>>>>
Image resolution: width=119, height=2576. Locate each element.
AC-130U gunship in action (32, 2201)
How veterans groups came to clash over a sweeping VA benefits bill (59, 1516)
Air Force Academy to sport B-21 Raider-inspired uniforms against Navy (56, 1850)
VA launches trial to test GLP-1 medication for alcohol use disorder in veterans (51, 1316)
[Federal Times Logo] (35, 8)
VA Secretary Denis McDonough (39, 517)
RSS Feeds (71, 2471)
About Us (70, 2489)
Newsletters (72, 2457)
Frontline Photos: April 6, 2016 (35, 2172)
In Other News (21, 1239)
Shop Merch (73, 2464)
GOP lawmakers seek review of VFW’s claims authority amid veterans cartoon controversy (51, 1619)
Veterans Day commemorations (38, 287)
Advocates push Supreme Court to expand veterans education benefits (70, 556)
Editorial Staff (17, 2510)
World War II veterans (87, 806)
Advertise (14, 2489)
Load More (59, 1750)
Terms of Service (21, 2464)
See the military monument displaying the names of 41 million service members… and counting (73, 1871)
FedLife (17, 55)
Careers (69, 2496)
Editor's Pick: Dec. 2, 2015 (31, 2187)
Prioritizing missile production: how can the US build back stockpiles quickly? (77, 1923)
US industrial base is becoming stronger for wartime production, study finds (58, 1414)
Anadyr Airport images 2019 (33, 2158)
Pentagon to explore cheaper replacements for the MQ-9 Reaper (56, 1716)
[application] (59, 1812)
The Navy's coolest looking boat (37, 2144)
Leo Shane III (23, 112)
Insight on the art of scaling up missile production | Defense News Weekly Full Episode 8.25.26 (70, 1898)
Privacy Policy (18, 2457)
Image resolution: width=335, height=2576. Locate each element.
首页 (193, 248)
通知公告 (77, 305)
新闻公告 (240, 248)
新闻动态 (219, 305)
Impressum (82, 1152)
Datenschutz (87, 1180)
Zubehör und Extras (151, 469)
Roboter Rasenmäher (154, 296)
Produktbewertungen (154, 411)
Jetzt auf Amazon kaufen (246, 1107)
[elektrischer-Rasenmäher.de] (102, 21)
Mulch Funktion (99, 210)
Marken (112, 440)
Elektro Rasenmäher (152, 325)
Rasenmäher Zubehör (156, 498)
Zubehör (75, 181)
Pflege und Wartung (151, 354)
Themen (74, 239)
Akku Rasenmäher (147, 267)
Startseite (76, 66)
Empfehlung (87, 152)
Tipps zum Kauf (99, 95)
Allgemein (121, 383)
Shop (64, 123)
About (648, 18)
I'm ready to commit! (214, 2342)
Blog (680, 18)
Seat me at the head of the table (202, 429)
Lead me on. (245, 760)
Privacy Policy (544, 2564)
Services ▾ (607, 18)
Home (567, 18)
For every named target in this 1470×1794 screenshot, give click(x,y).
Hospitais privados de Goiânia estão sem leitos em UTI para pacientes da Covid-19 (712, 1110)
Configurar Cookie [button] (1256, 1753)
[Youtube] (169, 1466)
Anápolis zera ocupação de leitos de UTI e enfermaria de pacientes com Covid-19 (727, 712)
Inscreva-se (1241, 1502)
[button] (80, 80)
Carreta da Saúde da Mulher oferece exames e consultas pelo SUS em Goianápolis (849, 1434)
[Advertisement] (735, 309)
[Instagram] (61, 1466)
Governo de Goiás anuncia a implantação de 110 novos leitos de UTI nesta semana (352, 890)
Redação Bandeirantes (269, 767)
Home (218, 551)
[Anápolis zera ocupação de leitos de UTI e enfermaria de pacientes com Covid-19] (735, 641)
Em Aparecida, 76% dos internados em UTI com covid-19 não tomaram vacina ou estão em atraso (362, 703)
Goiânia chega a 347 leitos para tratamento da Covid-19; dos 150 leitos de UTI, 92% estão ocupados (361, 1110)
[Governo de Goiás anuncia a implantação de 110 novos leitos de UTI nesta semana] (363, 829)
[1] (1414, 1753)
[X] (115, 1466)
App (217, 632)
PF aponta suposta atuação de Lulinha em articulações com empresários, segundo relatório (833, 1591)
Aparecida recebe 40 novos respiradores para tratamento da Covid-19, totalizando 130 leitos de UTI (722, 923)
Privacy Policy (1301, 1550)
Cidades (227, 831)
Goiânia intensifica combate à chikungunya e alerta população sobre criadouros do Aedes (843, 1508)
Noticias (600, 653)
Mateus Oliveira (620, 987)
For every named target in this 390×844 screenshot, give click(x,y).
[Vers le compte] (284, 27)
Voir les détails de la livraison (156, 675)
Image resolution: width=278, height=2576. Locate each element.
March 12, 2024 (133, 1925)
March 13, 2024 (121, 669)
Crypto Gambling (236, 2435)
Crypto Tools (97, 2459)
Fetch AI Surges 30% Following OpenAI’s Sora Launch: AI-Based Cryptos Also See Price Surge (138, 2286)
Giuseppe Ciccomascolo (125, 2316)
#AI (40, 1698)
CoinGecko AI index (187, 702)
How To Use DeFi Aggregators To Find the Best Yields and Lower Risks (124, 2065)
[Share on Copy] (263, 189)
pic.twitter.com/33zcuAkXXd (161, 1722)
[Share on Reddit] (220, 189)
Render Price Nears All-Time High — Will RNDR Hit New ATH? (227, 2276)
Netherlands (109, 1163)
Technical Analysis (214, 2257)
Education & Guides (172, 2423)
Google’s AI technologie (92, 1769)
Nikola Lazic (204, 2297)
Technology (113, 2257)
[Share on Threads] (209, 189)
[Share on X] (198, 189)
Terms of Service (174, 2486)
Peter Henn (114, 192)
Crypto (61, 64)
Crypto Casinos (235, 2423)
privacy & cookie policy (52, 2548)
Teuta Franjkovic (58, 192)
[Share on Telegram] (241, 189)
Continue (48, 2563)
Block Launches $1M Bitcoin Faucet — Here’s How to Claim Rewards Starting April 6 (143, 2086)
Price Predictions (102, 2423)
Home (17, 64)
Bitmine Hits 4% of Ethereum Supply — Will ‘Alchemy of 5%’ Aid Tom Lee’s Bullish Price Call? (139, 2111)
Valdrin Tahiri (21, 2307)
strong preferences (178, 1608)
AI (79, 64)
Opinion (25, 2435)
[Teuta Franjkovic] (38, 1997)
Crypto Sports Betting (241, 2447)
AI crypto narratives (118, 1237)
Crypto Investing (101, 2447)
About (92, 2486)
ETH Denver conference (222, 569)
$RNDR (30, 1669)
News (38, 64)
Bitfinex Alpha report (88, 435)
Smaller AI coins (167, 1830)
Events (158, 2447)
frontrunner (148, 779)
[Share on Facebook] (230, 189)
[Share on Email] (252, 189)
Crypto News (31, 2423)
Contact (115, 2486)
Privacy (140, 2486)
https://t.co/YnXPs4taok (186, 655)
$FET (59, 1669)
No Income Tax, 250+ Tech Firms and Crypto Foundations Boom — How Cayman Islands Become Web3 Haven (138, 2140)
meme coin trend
<<<<
#### INSTRUCTIONS FOR THE TASK:
Transcribe the records in full, word for word.

#### ANSWER SPACE:
Image resolution: width=119, height=2576. Locate each element.
AC-130U gunship in action (32, 2201)
How veterans groups came to clash over a sweeping VA benefits bill (59, 1516)
Air Force Academy to sport B-21 Raider-inspired uniforms against Navy (56, 1850)
VA launches trial to test GLP-1 medication for alcohol use disorder in veterans (51, 1316)
[Federal Times Logo] (35, 8)
VA Secretary Denis McDonough (39, 517)
RSS Feeds (71, 2471)
About Us (70, 2489)
Newsletters (72, 2457)
Frontline Photos: April 6, 2016 (35, 2172)
In Other News (21, 1239)
Shop Merch (73, 2464)
GOP lawmakers seek review of VFW’s claims authority amid veterans cartoon controversy (51, 1619)
Veterans Day commemorations (38, 287)
Advocates push Supreme Court to expand veterans education benefits (70, 556)
Editorial Staff (17, 2510)
World War II veterans (87, 806)
Advertise (14, 2489)
Load More (59, 1750)
Terms of Service (21, 2464)
See the military monument displaying the names of 41 million service members… and counting (73, 1871)
FedLife (17, 55)
Careers (69, 2496)
Editor's Pick: Dec. 2, 2015 (31, 2187)
Prioritizing missile production: how can the US build back stockpiles quickly? (77, 1923)
US industrial base is becoming stronger for wartime production, study finds (58, 1414)
Anadyr Airport images 2019 (33, 2158)
Pentagon to explore cheaper replacements for the MQ-9 Reaper (56, 1716)
[application] (59, 1812)
The Navy's coolest looking boat (37, 2144)
Leo Shane III (23, 112)
Insight on the art of scaling up missile production | Defense News Weekly Full Episode 8.25.26 (70, 1898)
Privacy Policy (18, 2457)
Image resolution: width=335, height=2576. Locate each element.
首页 (193, 248)
通知公告 (77, 305)
新闻公告 (240, 248)
新闻动态 (219, 305)
Impressum (82, 1152)
Datenschutz (87, 1180)
Zubehör und Extras (151, 469)
Roboter Rasenmäher (154, 296)
Produktbewertungen (154, 411)
Jetzt auf Amazon kaufen (246, 1107)
[elektrischer-Rasenmäher.de] (102, 21)
Mulch Funktion (99, 210)
Marken (112, 440)
Elektro Rasenmäher (152, 325)
Rasenmäher Zubehör (156, 498)
Zubehör (75, 181)
Pflege und Wartung (151, 354)
Themen (74, 239)
Akku Rasenmäher (147, 267)
Startseite (76, 66)
Empfehlung (87, 152)
Tipps zum Kauf (99, 95)
Allgemein (121, 383)
Shop (64, 123)
About (648, 18)
I'm ready to commit! (214, 2342)
Blog (680, 18)
Seat me at the head of the table (202, 429)
Lead me on. (245, 760)
Privacy Policy (544, 2564)
Services ▾ (607, 18)
Home (567, 18)
For every named target in this 1470×1794 screenshot, give click(x,y).
Hospitais privados de Goiânia estão sem leitos em UTI para pacientes da Covid-19 (712, 1110)
Configurar Cookie [button] (1256, 1753)
[Youtube] (169, 1466)
Anápolis zera ocupação de leitos de UTI e enfermaria de pacientes com Covid-19 (727, 712)
Inscreva-se (1241, 1502)
[button] (80, 80)
Carreta da Saúde da Mulher oferece exames e consultas pelo SUS em Goianápolis (849, 1434)
[Advertisement] (735, 309)
[Instagram] (61, 1466)
Governo de Goiás anuncia a implantação de 110 novos leitos de UTI nesta semana (352, 890)
Redação Bandeirantes (269, 767)
Home (218, 551)
[Anápolis zera ocupação de leitos de UTI e enfermaria de pacientes com Covid-19] (735, 641)
Em Aparecida, 76% dos internados em UTI com covid-19 não tomaram vacina ou estão em atraso (362, 703)
Goiânia chega a 347 leitos para tratamento da Covid-19; dos 150 leitos de UTI, 92% estão ocupados (361, 1110)
[Governo de Goiás anuncia a implantação de 110 novos leitos de UTI nesta semana] (363, 829)
[1] (1414, 1753)
[X] (115, 1466)
App (217, 632)
PF aponta suposta atuação de Lulinha em articulações com empresários, segundo relatório (833, 1591)
Aparecida recebe 40 novos respiradores para tratamento da Covid-19, totalizando 130 leitos de UTI (722, 923)
Privacy Policy (1301, 1550)
Cidades (227, 831)
Goiânia intensifica combate à chikungunya e alerta população sobre criadouros do Aedes (843, 1508)
Noticias (600, 653)
Mateus Oliveira (620, 987)
For every named target in this 390×844 screenshot, give click(x,y).
[Vers le compte] (284, 27)
Voir les détails de la livraison (156, 675)
Image resolution: width=278, height=2576. Locate each element.
March 12, 2024 (133, 1925)
March 13, 2024 (121, 669)
Crypto Gambling (236, 2435)
Crypto Tools (97, 2459)
Fetch AI Surges 30% Following OpenAI’s Sora Launch: AI-Based Cryptos Also See Price Surge (138, 2286)
Giuseppe Ciccomascolo (125, 2316)
#AI (40, 1698)
CoinGecko AI index (187, 702)
How To Use DeFi Aggregators To Find the Best Yields and Lower Risks (124, 2065)
[Share on Copy] (263, 189)
pic.twitter.com/33zcuAkXXd (161, 1722)
[Share on Reddit] (220, 189)
Render Price Nears All-Time High — Will RNDR Hit New ATH? (227, 2276)
Netherlands (109, 1163)
Technical Analysis (214, 2257)
Education & Guides (172, 2423)
Google’s AI technologie (92, 1769)
Nikola Lazic (204, 2297)
Technology (113, 2257)
[Share on Threads] (209, 189)
[Share on X] (198, 189)
Terms of Service (174, 2486)
Peter Henn (114, 192)
Crypto (61, 64)
Crypto Casinos (235, 2423)
privacy & cookie policy (52, 2548)
Teuta Franjkovic (58, 192)
[Share on Telegram] (241, 189)
Continue (48, 2563)
Block Launches $1M Bitcoin Faucet — Here’s How to Claim Rewards Starting April 6 (143, 2086)
Price Predictions (102, 2423)
Home (17, 64)
Bitmine Hits 4% of Ethereum Supply — Will ‘Alchemy of 5%’ Aid Tom Lee’s Bullish Price Call? (139, 2111)
Valdrin Tahiri (21, 2307)
strong preferences (178, 1608)
AI (79, 64)
Opinion (25, 2435)
[Teuta Franjkovic] (38, 1997)
Crypto Sports Betting (241, 2447)
AI crypto narratives (118, 1237)
Crypto Investing (101, 2447)
About (92, 2486)
ETH Denver conference (222, 569)
$RNDR (30, 1669)
News (38, 64)
Bitfinex Alpha report (88, 435)
Smaller AI coins (167, 1830)
Events (158, 2447)
frontrunner (148, 779)
[Share on Facebook] (230, 189)
[Share on Email] (252, 189)
Crypto News (31, 2423)
Contact (115, 2486)
Privacy (140, 2486)
https://t.co/YnXPs4taok (186, 655)
$FET (59, 1669)
No Income Tax, 250+ Tech Firms and Crypto Foundations Boom — How Cayman Islands Become Web3 Haven (138, 2140)
meme coin trend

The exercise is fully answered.